Rep. Barney Frank, chairman of the powerful House Financial Services Committee, says that Fannie Mae and Freddie Mac need an overhaul, and if they can’t or won’t get it, then it’s time to shut both down. But what is his proposal and what could it mean to government-backed mortgage funding?
No doubt about it, Frank is right in the middle of the debate over the government’s role in the massive economic meltdown we’re experiencing. Supporters see Frank as an advocate of reform over an out-of-control Wall Street. Critics point out that Frank took a hands-off policy on loose mortgage lending rules that put millions of Americans into homes they couldn’t afford.
Whatever the take, Frank isn’t shy about the federal government’s role in changing the economic landscape to reduce the chance (he hopes) of another collapse in the U.S. economy.
Case in point: Earlier this year Frank came out with a surprising statement — that the two major government mortgage lending bodies, Fannie Mae (Stock Quote: FNM) and Freddie Mac (Stock Quote: FRE) should be shut down.
"The remedy here is ... as I believe this committee will be recommending, abolishing Fannie Mae and Freddie Mac in their current form and coming up with a whole new system of housing finance," said Frank on Jan. 22. “That’s the approach, rather than a piecemeal one,” he added.

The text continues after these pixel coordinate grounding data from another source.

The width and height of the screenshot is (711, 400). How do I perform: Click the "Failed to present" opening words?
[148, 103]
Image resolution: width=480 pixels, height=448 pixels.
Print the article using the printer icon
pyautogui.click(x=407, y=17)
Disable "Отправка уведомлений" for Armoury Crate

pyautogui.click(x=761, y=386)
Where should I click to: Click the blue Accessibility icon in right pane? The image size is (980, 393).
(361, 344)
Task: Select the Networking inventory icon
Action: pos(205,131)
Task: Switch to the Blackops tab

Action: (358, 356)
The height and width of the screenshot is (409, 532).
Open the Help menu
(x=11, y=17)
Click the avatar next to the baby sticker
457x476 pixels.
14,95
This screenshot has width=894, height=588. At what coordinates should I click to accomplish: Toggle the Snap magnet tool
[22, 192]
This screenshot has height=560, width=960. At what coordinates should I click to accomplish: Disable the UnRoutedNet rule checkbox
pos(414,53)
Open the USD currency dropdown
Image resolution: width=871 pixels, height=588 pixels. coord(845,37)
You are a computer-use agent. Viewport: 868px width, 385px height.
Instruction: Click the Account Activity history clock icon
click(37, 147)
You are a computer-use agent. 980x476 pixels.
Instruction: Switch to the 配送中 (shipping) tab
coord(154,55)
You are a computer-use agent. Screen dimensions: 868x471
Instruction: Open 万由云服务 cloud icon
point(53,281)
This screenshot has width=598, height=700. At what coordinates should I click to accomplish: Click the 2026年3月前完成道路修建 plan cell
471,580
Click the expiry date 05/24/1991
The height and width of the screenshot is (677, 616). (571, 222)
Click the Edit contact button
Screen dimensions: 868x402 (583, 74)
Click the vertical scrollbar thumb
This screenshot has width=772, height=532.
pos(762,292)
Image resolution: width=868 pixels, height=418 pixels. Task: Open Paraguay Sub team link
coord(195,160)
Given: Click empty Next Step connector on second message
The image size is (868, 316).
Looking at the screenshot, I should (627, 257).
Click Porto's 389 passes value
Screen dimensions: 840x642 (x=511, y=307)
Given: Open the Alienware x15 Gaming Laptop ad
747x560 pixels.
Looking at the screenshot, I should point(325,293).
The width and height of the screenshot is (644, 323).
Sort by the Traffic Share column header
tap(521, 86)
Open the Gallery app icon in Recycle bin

That’s quite a statement coming from the chairman of the House Financial Services Committee. Right now, Fannie and Freddie either own or guarantee about 50% of a whopping $11 trillion in U.S. home mortgages. But the taxpayer-funded lending institutions are in poor economic health, supported by $110 billion in taxpayer aid in 2008 and 2009. According to The Wall Street Journal, both agencies combine to hold $5.4 trillion in mortgage bonds and another $1.7 trillion in unsecured corporate debt. But Fannie Mae has lost more than $120 billion in the past two years and Freddie Mac isn’t far behind — it has lost $67 billion over the same period.